American forensic scientist

Dwight E Adams (born 2 February 1955), is a forensic scientist.

==Education==
Adams received a B.S. in biology from the University of Central Oklahoma in 1977. He went on to study biology and microbiology and received an M.S. in biology from Illinois State University in 1979 and a Ph.D. in botany from the University of Oklahoma in 1982.

==Career==

Adams' career with the Federal Bureau of Investigation began as a special agent in 1983 in Memphis, Tennessee. Adams joined the FBI Laboratory in Virginia in 1987. While at the laboratory, Adams headed the research team that "developed and validated the DNA testing procedures ultimately used in the FBI and throughout the world." Adams' research into reliability of DNA through validation enabled the FBI to be the first public crime laboratory to offer DNA testing for criminal casework. Adams was the first FBI agent to testify in cases in which DNA evidence was admitted in US courts. He would testify over 130 times at all levels of federal and state courts.
In 1994 through 1996, Adams left the FBI Laboratory to go back into the field in the Newark, NJ field office. While there, Adams supervised the Interstate Theft Squad and Multiagency Interstate Task Force. Further, Adams was the Violent Crimes Program coordinator, leading two successful undercover operations.
Adams returned to the FBI Laboratory in 1997, eventually being named as its acting director in 2001. FBI Director Robert S. Mueller III named him assistant director to the FBI and Director of the FBI Crime Lab on April 17, 2002, the largest and most complex laboratory of its kind in the world with an operational budget of more than $100 million. In 2003, Adams was the recipient of the Presidential Rank Award as Distinguished Executive; the highest award given within the U.S. government.
Dr. Adams retired from the FBI after 23 years of service on June 30, 2006.
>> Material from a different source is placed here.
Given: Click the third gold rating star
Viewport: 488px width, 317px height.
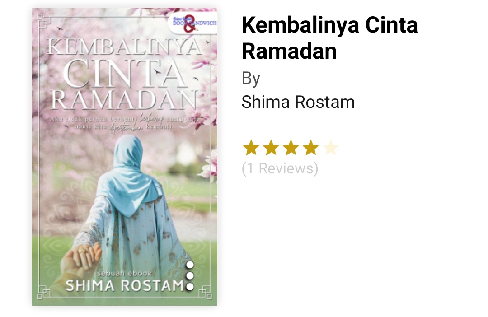Looking at the screenshot, I should (291, 148).
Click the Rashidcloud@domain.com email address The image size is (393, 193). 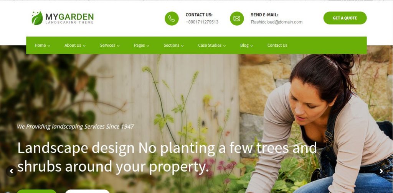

On July 1, 2006, Adams was named the first director of the University of Central Oklahoma Forensic Science Institute, returning to his old alma mater. While director, Adams has created a unique dual-degree forensic academic program and overseen the construction of a 30000 sqft facility on the University of Central Oklahoma campus to house the Forensic Science Institute.
Adams is also a scientific advisor to DNA Solutions, an Oklahoma DNA analysis company.